Huh. You're new to this High Gygaxian! It's more holistic than explicit.![]()
Are you arguing that the bard entry doesn't read how it does?
Look, there are many ways that the bard doesn't fit with dual class rules.
1. Different ability prerequisites. They should be Str 15, Dex 17, Wis 17, Cha 17. They're Str 15, Dex 15, Con 10, Int 12, Wis 15, Cha 15.
2. Different class levels. Instead of 2 to any time thereafter, it's fighter 5-7, thief 5-9, druid in exactly that order.
3. Note that because the restriction is 5-7 and 5-9, you can be a fighter 5/thief 5/bard (druid) X. Dual class rules normally require that you exceed your previous class. The bard entry clearly doesn't do that.
4. The class never gets better at combat than it's fighter level, regardless of what druid level it reaches.
5. It progresses as a druid, but then it doesn't cast higher than 12th level until bard level 23.
This is not how dual class works. If the class breaks the dual class rules with the above, why must it follow the others?
More than that... the entire game is filled with bespoke, one-off rules for everything. That was the whole problem with the game in the 20th century. The idea that two remarkably similar systems would use completely incompatible rules is entirely consistent with AD&D.
"The language of the bard entry may wholly pre-date the existence of the dual class and multi-class rules entirely."
Nope.
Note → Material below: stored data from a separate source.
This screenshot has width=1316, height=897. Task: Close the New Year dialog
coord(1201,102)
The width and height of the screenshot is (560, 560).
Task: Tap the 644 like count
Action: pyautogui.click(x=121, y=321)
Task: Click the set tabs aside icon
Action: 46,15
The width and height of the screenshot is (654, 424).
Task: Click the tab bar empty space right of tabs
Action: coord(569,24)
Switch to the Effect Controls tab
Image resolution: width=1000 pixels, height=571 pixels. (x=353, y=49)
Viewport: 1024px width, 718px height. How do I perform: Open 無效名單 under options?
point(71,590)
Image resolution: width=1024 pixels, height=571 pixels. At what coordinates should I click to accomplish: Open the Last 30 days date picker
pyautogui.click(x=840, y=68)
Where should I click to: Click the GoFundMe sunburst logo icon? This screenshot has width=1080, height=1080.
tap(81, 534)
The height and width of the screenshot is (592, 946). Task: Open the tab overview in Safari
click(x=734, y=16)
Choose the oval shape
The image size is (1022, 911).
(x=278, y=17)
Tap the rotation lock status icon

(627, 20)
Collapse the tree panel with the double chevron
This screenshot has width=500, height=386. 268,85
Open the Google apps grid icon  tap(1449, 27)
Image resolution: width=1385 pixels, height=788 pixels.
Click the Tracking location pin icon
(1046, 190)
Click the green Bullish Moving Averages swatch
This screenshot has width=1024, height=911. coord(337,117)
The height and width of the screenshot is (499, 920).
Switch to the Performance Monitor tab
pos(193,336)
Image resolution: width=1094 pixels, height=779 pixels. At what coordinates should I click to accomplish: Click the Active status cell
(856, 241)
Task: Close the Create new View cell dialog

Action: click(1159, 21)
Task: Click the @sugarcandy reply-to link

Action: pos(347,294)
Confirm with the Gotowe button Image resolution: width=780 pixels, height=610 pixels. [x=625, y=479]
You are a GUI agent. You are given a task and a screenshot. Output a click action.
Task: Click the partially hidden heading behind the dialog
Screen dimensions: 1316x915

The OG bard was in The Strategic Review, v2n1 1976 (Schwegman) and was a regular class in OD&D that allowed for human, elves, dwarves, and hobbits (race-as-class came about with Moldvay basic). This is acknowledged by Gygax in the intro ("this presentation is greatly modified from the original bard character class").
Yes, but we don't know the order that the AD&D PHB was written. It seems unlikely that he started at page 1 and just kept writing until he reached the end. We don't know if bard came first or if dual class rules did. We know that the idea of a class change pre-dates AD&D, so we don't need to assume that the rules as they exist in the AD&D PHB for dual classing existed when bard was written.
The original "dual class" rule was "changing character class" (OD&D p. 10) and remarkably similar to the later dual classing in terms of the high pre-requisites needed. I think it is more correct to say that demi-humans were given multiclassing (based on the prior Elven trait), while humans were given the dual class based on the changing character class).
No, I disagree. I think it's much, much closer to how bards change class. There is no restriction on losing abilities or limiting your abilities until you reach a higher level or anything of the sort. The only restrictions are "unmodified 16+ in new class's prime requisite," "clerics can't become magic-users and vice-versa" and "not recommended". None of the other limitations exist. Indeed, the rules here don't tell you how to handle it at all.
Much like psionics, it was hidden away in the appendix as not being fully-baked, and not being integrated into the remainder of the book.
Yes, but that still doesn't mean that the way 1e AD&D bard works is that it must use 1e AD&D dual class rules. It doesn't mean that when the dual class rules contradict the bard rules that you must follow the dual class rules.